Uw 22-jarige zoon heeft speciale behoeften. Was dit opnieuw een traumatische gebeurtenis voor u? Ik denk niet dat het een trauma was. Misschien zou ik het als een wond beschouwen, omdat ik in diskrediet was gebracht door mijn angst, mijn voorgevoel, mijn voorgevoel. Ze hebben mij altijd ondergewaardeerd, omdat ik psycholoog was en angstig. Toen moest ik de angst projecteren van het niet eeuwig zijn, wat voorbereiding op de toekomst vereist. Kort na de diagnose werd ik opnieuw zwanger. Ik wist dat als hetzelfde genetische probleem zou worden bevestigd, ik een abortus zou moeten plegen. Dat gebeurde ook. Het was allemaal heel stressvol en ja, op dat moment had ik voldoende psychologische ondersteuning.
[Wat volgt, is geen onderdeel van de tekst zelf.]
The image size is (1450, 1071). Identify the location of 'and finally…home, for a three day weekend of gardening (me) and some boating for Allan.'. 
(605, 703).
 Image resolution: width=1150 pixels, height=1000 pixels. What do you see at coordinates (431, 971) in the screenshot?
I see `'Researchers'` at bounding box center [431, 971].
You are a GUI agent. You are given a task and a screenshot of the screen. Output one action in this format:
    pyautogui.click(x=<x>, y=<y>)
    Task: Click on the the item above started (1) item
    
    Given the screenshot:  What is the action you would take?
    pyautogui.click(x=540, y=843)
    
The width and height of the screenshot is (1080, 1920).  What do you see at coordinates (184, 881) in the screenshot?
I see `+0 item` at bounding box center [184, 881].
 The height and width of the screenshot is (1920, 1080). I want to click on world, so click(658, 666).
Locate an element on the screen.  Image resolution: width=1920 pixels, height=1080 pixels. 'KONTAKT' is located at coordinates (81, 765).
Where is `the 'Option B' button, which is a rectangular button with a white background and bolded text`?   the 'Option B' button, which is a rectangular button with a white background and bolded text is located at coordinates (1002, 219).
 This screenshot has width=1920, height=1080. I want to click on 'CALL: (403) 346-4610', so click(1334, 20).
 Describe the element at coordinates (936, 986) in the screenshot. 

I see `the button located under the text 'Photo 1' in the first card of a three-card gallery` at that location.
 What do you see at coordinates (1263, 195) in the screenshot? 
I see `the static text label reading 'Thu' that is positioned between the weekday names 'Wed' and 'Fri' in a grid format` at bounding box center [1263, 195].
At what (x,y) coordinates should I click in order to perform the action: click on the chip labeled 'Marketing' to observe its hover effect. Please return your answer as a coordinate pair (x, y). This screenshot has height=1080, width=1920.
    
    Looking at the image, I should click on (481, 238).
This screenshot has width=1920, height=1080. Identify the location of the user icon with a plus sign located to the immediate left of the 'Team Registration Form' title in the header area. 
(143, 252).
Is zelfvertrouwen iets waarmee je geboren wordt of iets waar je aan moet werken? Je wordt niet met iets geboren. Daarom is de band die we opbouwen met onze verzorgers, en niet per se onze moeder of vader, zo belangrijk. Ik praat over de manier waarop ze in het kind investeren en hoe ze, naarmate het kind ouder wordt, omgaan met de frustraties en verwachtingen van het kind.
Wordt eigenliefde verward met egocentrisme? Van onszelf houden betekent niet dat we egocentrisch leven, maar dat we onszelf in de wereld positioneren als unieke en speciale wezens, maar niet als exclusieve wezens. Als we egocentrisch zijn, draait de wereld om ons en hebben we geen empathisch vermogen. We kunnen ons niet inleven in de ander en zijn gevoelens niet begrijpen. Als we zelfvertrouwen hebben, zorgen we voor onszelf, maar we denken niet dat we de laatste Coca-Cola in de woestijn zijn, dat we de enigen zijn die bestaan en dat er altijd anderen om ons heen zijn.